*TEXT UNDER STUDY:*
*** Begin section ***
Financially savvy individuals know better than to dive headfirst into a dying industry. When a job breathes its last breath, employees will be left scrambling to locate a new job that utilizes the same skills and pays around the same amount.

A few years ago with the rise of digital media, I wondered what would happen to all the libraries. I imagined buildings abandoned, shelves empty, save for the occasional battered book, and everything covered in layers of dust. However, libraries aren't going anywhere anytime soon. And librarians and library assistants are still relatively stable career prospects. Here's why.

1. Salary

According to the Bureau of Labor Statistics, library technicians and assistants earned a median wage of $13.43 an hour in 2015. And even the library assistants who were paid the lowest in the industry averaged around $9.34 an hour. If you pursue a library assistant job, chances are you will be paid above the federal minimum wage. When you throw in the fact that the job doesn't require you to invest in an expensive college degree, it's a pretty solid employment opportunity.
*** End section ***
*DATA PROVIDED:*
*** Begin section ***
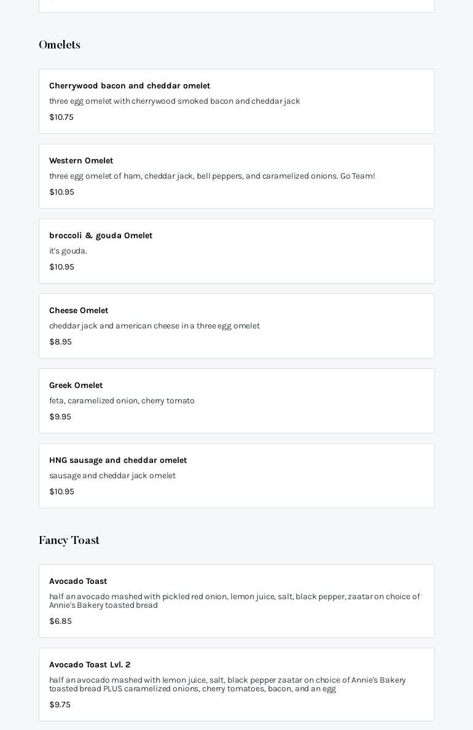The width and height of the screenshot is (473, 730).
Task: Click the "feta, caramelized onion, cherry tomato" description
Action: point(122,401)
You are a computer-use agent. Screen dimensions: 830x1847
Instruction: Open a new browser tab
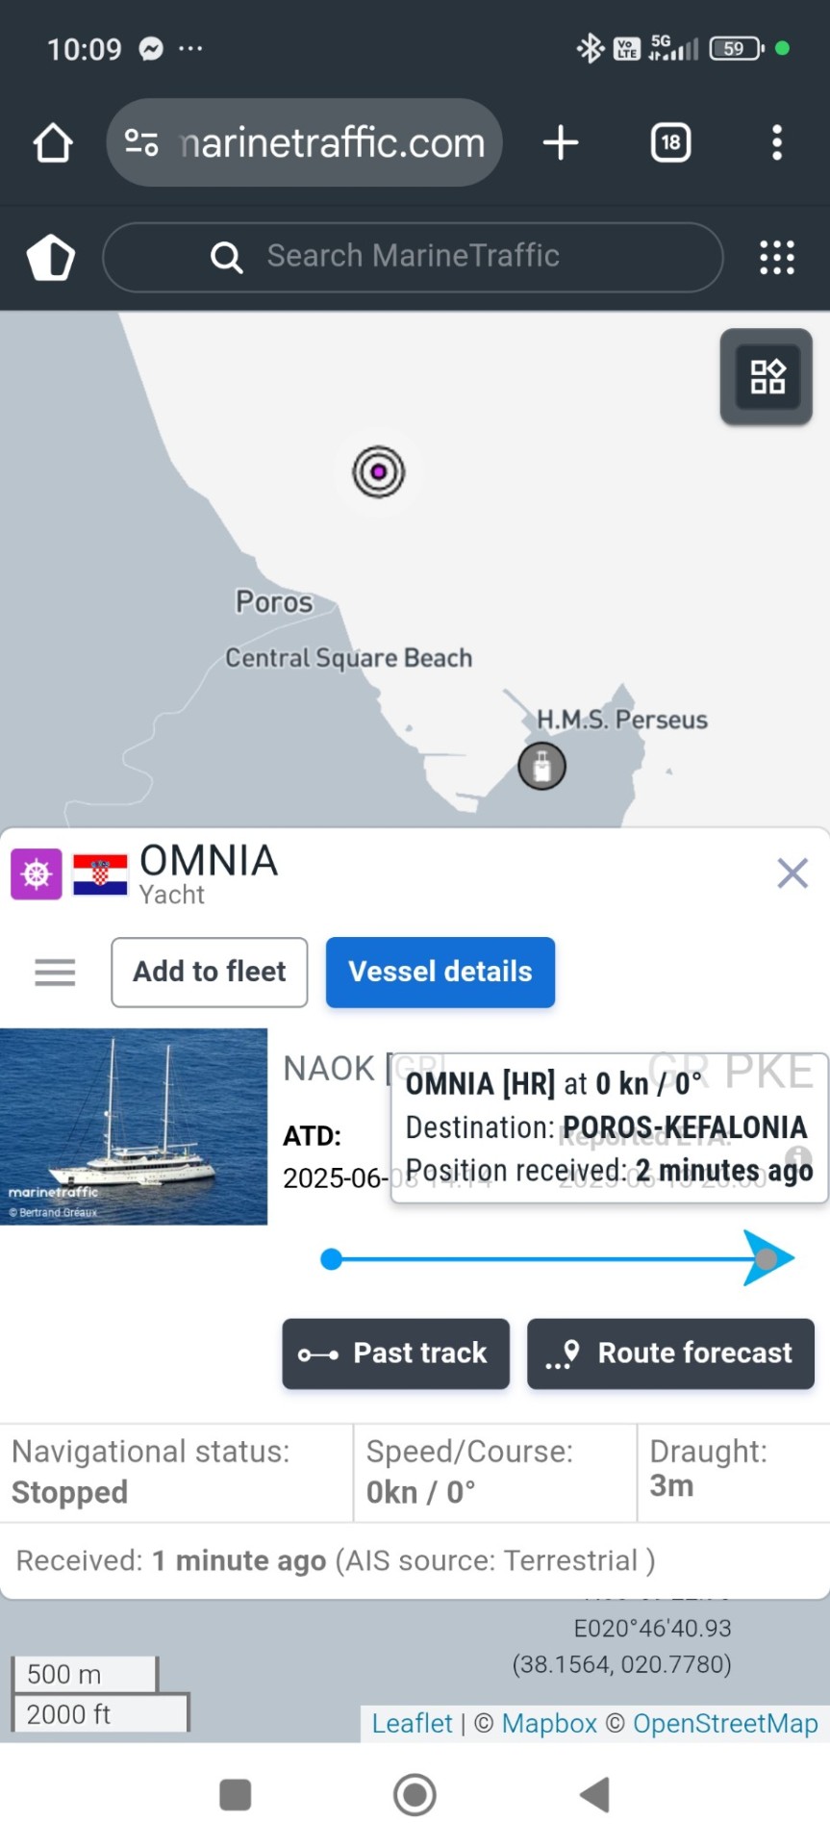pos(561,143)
*** End section ***
*** Begin section ***
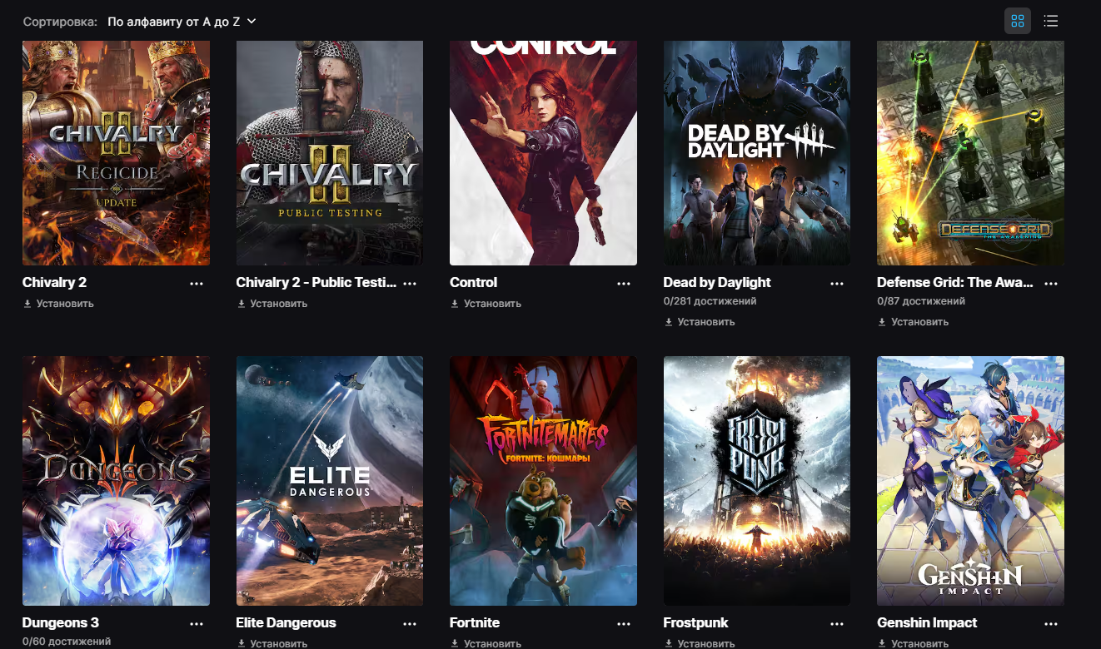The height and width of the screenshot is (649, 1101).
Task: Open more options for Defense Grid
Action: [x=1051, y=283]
*** End section ***
*WORK INSTRUCTIONS:*
A – In the library careers text, transcribe everything from "A few years" down to "prospects. Here's why.".
B – In the library careers text, what did the writer picture happening to libraries after the rise of digital media? List each image.
C – According to the library careers text, what median hourly wage did library technicians and assistants earn in 2015?

*TASK-BY-TASK SOLUTIONS:*
A –
A few years ago with the rise of digital media, I wondered what would happen to all the libraries. I imagined buildings abandoned, shelves empty, save for the occasional battered book, and everything covered in layers of dust. However, libraries aren't going anywhere anytime soon. And librarians and library assistants are still relatively stable career prospects. Here's why.

B –
- Buildings abandoned
- Shelves empty, save for the occasional battered book
- Everything covered in layers of dust

C – $13.43 an hour